-- RECORDS FOR THIS TASK follows --

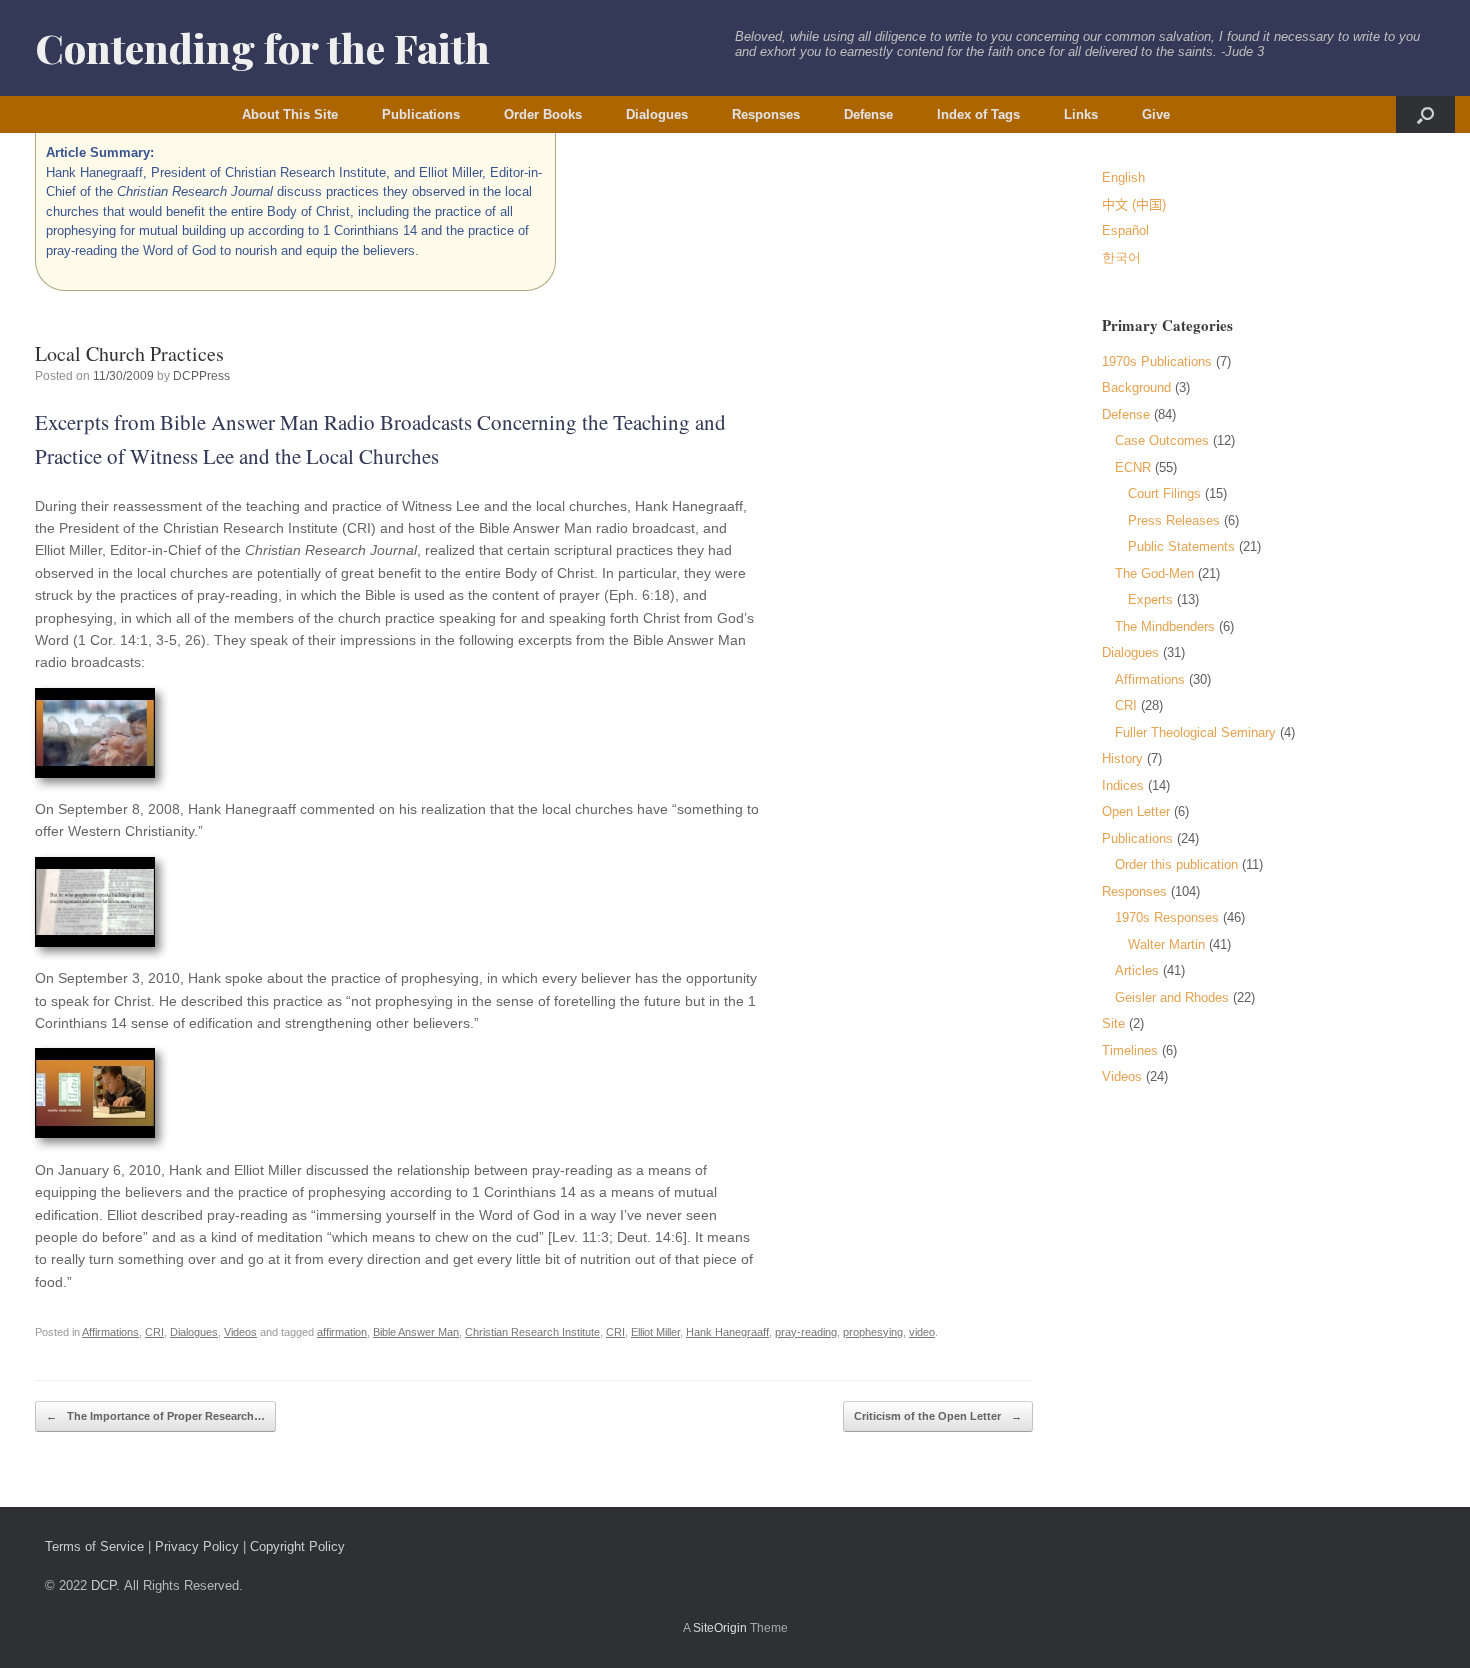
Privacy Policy (197, 1546)
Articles (1137, 970)
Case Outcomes (1162, 440)
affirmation (342, 1332)
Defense (868, 114)
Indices (1123, 785)
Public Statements (1181, 546)
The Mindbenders (1165, 626)
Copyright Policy (297, 1546)
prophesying (873, 1332)
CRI (154, 1332)
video (922, 1332)
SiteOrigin (720, 1628)
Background (1136, 387)
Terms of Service (94, 1546)
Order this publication (1176, 864)
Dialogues (657, 114)
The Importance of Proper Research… (155, 1416)
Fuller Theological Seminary (1195, 732)
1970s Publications (1157, 361)
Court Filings (1164, 493)
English (1123, 177)
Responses (766, 114)
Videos (240, 1332)
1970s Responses (1167, 917)
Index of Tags (978, 114)
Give (1156, 114)
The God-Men (1154, 573)
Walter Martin (1166, 944)
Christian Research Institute (532, 1332)
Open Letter (1136, 811)
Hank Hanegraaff (727, 1332)
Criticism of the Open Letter (938, 1416)
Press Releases (1174, 520)
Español (1125, 230)
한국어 (1121, 257)
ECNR (1133, 467)
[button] (1425, 114)
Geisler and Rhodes (1172, 997)
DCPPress (201, 376)
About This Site (290, 114)
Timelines (1130, 1050)
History (1122, 758)
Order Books (543, 114)
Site (1113, 1023)
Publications (421, 114)
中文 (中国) (1134, 204)
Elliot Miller (655, 1332)
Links (1081, 114)
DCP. (105, 1585)
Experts (1150, 599)
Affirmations (110, 1332)
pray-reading (806, 1332)
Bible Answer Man (416, 1332)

-- RECORDS FOR THIS TASK concluded --

* [PROMPT]
What lines of the listing above hold "Order"? Copy all of them.

* [WRITTEN RESPONSE]
Order this publication (1176, 864)
Order Books (543, 114)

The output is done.